Tuesday, November 22, 2005

Peeled, Seeded and Diced Tomato [food]

Like shallots and alcoholism, most real chefs are into “tomato concasse.”

Boil some water, and prepare a bowl of ice water. Lightly cut an X across the bottom of your tomatoes. From the top of your tomatoes, remove the core by cutting a scoop. Drop the tomatoes into the boiling water. Remove them when the peel starts to shrivel. Immediately toss the tomatoes into your ice water. (This stops us from actually cooking the tomoatoes.) Pull away the peel in the water. Cut the tomoatoes into length-wise wedges. By holding one point of the wedge against your cutting board and cutting away from you, discard (eat) the bitter and seed-y innards. Dice what's left: Cut them into quarter-inch strips, then into quarter-inch cubes.

Use this tomato concasse to garnish everything savoury, especially pasta and crispy (fried) meats. Most tomoatoes now-a-days taste of nothing, since they've been bred to be tough for shipping but weak in the mouth. If you're loaded, so-called hierlooms are an incredible decadence.

Monday, November 21, 2005

Goblet

An excessive aura of pop culture skepticism is required for membersihp in the club, but there's always been a blurred line between skepticism and utter fascination. (“Eighties. Living in the eighties.”) Reading one of J.K. Rowling's best selling screenplays is a negotiation on this line. I read her as the films are released, so I can play that mental game of wondering how someone with mad budget chooses to visualize a hippogrif on screen. She suffers from the usual Tokien-esque shortcomings, but doesn't benefit from his insulation of genre definition.

1. Everyone evil is ugly, and usually wants to pretty.
2. Anti-heroes are glorious in being selfish, by getting what they want but not necessarily winning.
3. Class struggle is delineated by birth only.

This sort of uber-Western prattle is not something I'd choose to indoctrinate in my hypothetical child. However my friend's mother – a big shot children's librarian on the Island – insists that Rowling is fighting the good fight in bringing kids back to reading. I would love to see non-anecdotal evidence that the kids of Potter fandom read much outside the series, since I suspect a fiesty cult of personality is at work. (How many Scientologists read proper psychology, for perspective?)

I would much rather children of the short attention span generation (bollocks) spend a few hours watching quirky, surreal (drug-addled), clever children's films like Labyrinth and Lilo & Stitch. Then again, the Potter series isn't written for children. Right?

Sunday, November 20, 2005

Internet as Agreement

The longer we maintain against regulating the Internet, the longer there is legal ambiguity about the most appropriate linguistic metaphor for the Internet (pipes vs. space), the more people wil remain accustomed to the Internet as a natural resource.
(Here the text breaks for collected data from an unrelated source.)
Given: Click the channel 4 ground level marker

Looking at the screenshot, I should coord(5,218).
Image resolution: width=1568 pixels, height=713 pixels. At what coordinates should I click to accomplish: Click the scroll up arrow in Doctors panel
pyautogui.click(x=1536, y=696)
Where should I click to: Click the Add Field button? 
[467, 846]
That it is a natural resource, an agreement is an affirming nuance.

The more people think of the Internet as a natural resource, the more resistance there will be to regulation, to moving things away from the edges. In an inverse corollary of government reticence to allow any given cash flow to dry up — Illinois' toll roads were supposed to be abandoned back in the 1970-80's — people used to getting something for free will expect that price in perpetuity. Maybe we don't need to win, but just stall 'em.